Green chemistry aims to design chemical products and processes that reduce or eliminate the use and generation of hazardous substances. This environmentally-friendly scientific approach is making headway in the pharmaceutical industry, guided under federal oversight. The FDA and EPA have established frameworks evaluating the environmental impact of active pharmaceutical ingredients while maintaining strict patient safety standards. Pharmaceutical companies closely collaborate with these agencies to choose more benign alternatives for drug formulations and manufacturing where possible, though therapeutic efficacy always takes priority. By considering elements like biodegradability and toxicity early in development phases, the FDA steers the industry toward more sustainable choices from solvents and catalysts to packaging components. The agencies also provide guidance on best practices in chemical assessment.
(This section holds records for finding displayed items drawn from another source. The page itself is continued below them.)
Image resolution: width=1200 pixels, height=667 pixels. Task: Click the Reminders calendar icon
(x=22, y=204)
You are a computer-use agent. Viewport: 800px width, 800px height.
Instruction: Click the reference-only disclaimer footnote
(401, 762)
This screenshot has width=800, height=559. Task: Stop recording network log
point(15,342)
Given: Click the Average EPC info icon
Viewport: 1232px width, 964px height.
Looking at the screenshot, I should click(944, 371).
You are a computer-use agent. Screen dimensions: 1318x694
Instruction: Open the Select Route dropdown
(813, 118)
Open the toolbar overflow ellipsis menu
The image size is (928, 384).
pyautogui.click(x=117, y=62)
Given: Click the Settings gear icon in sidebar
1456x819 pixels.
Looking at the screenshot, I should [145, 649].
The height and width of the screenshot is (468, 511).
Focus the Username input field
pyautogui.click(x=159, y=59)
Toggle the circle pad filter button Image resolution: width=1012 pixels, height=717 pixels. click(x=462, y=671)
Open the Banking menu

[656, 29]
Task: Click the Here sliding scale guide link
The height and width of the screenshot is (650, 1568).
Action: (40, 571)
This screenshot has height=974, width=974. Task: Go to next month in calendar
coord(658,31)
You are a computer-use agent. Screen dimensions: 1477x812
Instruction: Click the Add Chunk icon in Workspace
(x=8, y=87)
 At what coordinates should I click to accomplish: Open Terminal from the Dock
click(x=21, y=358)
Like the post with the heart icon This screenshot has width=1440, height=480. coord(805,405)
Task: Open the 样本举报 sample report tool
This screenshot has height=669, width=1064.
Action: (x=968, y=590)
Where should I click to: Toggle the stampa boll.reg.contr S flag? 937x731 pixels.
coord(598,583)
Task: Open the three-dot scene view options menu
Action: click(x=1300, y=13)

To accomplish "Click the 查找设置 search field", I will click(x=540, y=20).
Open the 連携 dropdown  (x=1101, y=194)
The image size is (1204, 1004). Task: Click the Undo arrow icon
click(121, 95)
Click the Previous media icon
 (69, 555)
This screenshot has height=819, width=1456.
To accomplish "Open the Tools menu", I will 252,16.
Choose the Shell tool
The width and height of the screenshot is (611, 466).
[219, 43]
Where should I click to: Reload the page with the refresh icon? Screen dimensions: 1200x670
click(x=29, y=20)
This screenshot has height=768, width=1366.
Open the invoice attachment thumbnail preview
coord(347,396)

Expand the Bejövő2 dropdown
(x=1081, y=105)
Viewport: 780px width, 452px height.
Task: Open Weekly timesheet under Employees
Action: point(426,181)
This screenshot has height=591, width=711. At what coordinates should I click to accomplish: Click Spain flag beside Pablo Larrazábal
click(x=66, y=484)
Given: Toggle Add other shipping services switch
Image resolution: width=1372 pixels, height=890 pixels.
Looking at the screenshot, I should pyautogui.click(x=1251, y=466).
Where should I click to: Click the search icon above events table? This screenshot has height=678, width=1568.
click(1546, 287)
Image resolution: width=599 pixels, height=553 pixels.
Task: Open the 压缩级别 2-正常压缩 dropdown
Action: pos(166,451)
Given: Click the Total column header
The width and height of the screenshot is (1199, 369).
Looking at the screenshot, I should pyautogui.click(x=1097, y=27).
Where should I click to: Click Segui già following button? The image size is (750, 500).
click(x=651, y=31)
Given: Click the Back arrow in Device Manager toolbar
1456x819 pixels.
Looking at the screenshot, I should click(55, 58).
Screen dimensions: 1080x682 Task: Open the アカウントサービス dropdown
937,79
Though the highly regulated nature of drug making can constrain quick adoption of new compounds, the pharmaceutical sector's gradual embrace of green chemistry principles, with science-based federal advice, leads to incremental innovations benefitting both patients and the planet.

The Issue

State preemption of local statutes and regulations helps avoid a patchwork quilt of differing, and sometimes conflicting, requirements across jurisdictions.

CHPA’s Position

CHPA encourages state and local lawmakers to refrain from creating new legislation addressing green chemistry in pharmaceuticals, and instead rely on the rigorous guidelines and standards already implemented at the federal level by agencies like the FDA. Allowing experienced federal regulators to oversee this specialized area based on the best current science preserves consistency for manufacturers and ensures patient health remains the top priority.